I Love Cookies, but They are a Sometimes Food

December 28, 2010


Two weekends ago I made over 400 cookies. I made two kinds of jam thumbprints, I made a crazy pistachio layer cookie, I made Spritz cookies for the first time, and I made my always popular chocolate chip oatmeal and chocolate oatmeal peanut butter chip cookies. I ate not a single one. I know it seems extreme, but there’s no way to tell how many calories are in a homemade cookie and I couldn’t risk it because my doctor has me on a new, even lower calorie diet.

I made the appointment over a month ago and it took me a while to get in to see the doctor but in the end I’m glad I persevered. I admit that I went in thinking, “I hope she just prescribes a diet pill.” I was that frustrated. I was eating 1200 calories a day (except on Thanksgiving and Thanksmas) and working out like a crazy person and I wasn’t losing weight. I suspected (and was right, it seems two weeks later) that the blood pressure medication I had been started on three years ago not only lead to my rapid weight gain, but was hindering the loss of that weight. Additional factors like my advancing age* and prior eating disorder had done a whammy on my metabolism. Add in a failing thyroid and I had the perfect storm for weight gain.

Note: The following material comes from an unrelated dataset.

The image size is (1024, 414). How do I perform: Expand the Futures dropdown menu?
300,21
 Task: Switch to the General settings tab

I’m not blaming all of this on my health, certainly after the initial weight gain there was a shame and despair cycle of eating emotions and sitting around when I couldn’t lose weight using tried and true methods of calorie counting and working out. I was frustrated and I was scared. Bad behaviors were looking more and more appealing as my wedding, and my friend Susan’s wedding, crept ever closer. I couldn’t stand the idea of being in more wedding photos and not liking what I saw.

It turns out that I was doing all the right things, but they needed some tweaking. With my doctor’s guidance I’ve been engaging an even lower calorie diet and a lower impact workout, and I’ve changed my blood pressure medication, and the weight is melting off – rapidly.

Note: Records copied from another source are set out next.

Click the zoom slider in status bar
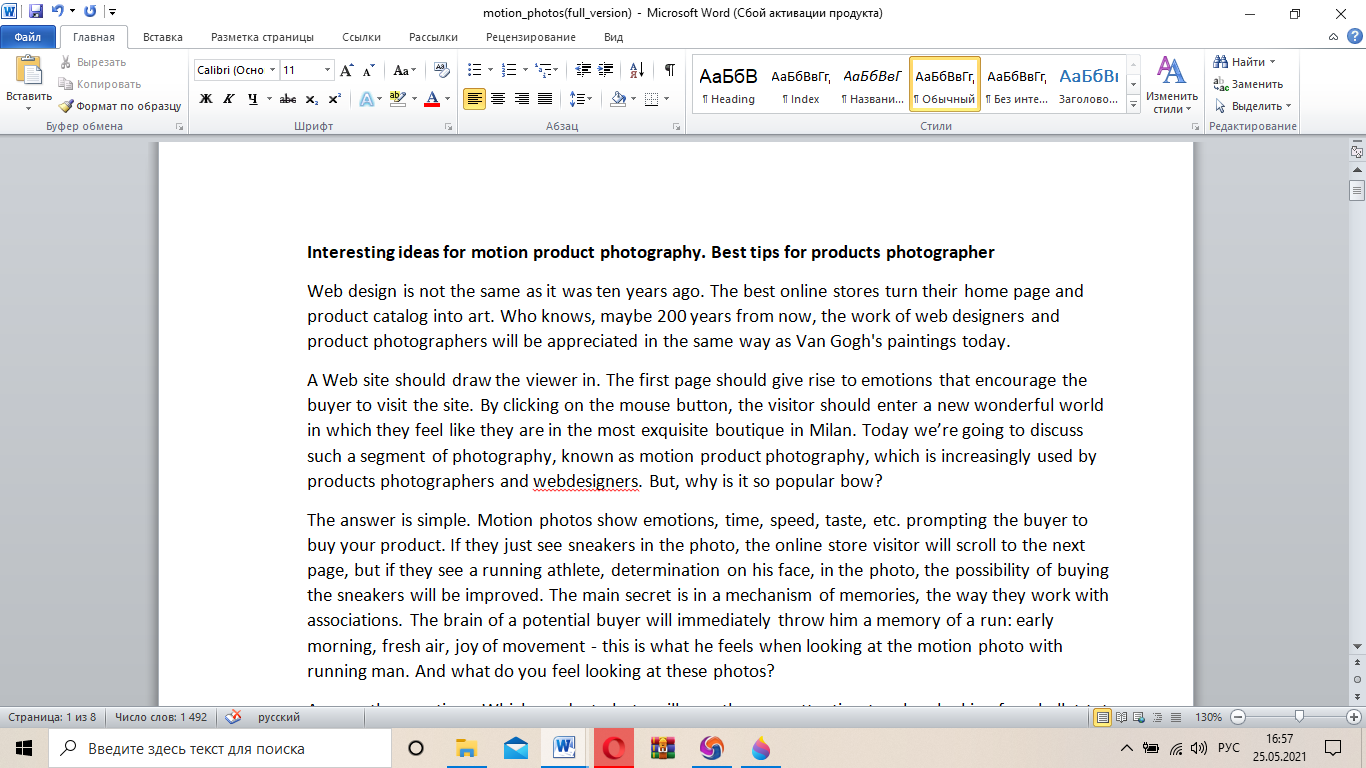(x=1298, y=717)
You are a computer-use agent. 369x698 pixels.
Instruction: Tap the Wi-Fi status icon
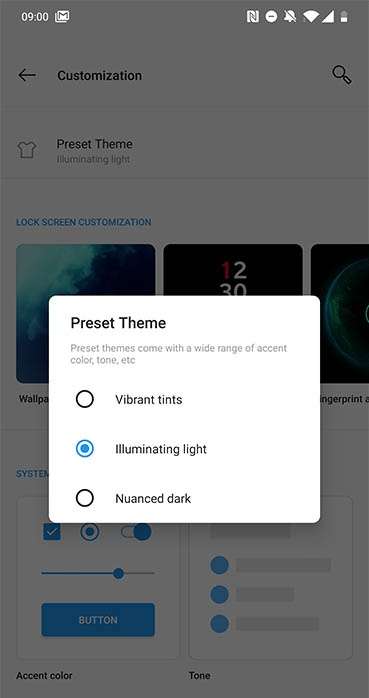[311, 17]
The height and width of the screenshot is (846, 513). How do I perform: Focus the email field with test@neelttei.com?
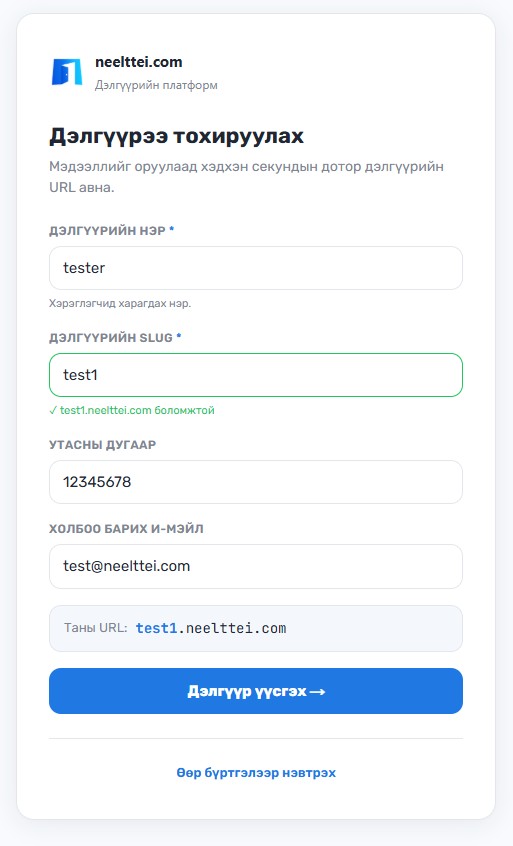[256, 567]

Back to the cookies though – it’s the holiday season and there is food everywhere. The building my office is in dropped off individual bundt cakes for everyone in our office a few weeks ago. (I don’t like cake, so this wasn’t really an issue.) Everyone is making cookies, bringing in candy, and going out to eat. This is the worst time of year to be on any kind of diet, as far as I’m concerned.

Topping all of that off is the fact that no one has boundaries with food. People think nothing of guilt tripping people to eat after someone says, “No thank you, I’m on a diet.” The number of people who have said, “Oh, come on, it’s just one day!” or “But it’s Christmas!” to me in the past two weeks are impossible for me to even keep track of at this point. It’s both frustrating and fascinating. Much like my new pass time of counting food commercials during primetime television (try it sometime, it’s shocking) trying to figure out why people encourage other people to indulge in food they don’t want or need is something that I am clamoring to understand. I’m sure that at some point I’ve probably contributed to it, but I can’t remember ever being so insistent after someone says no.**

What makes normally friendly and supportive people try to sabotage their friends in this way?

Please note: I do NOT recommend in engaging in a diet as extreme as the one I am on without medical guidance or intervention. It does come with its own risks and is not something that most people need to do. Go to your doctor and talk to him or her about your concerns if you’re having issues. A low calorie diet is not appropriate for everyone and you may have other health issues that a weight gain is masking.

*That’s right. Advancing age. My normally very kind and gentle doctor, essentially, called me old during our last appointment.
** For the record, I try not to give sweets and cookies to people who are on diets themselves. I usually offer and options like a bundle of cookies or a box of healthy treats to people I know are actively trying to lose weight.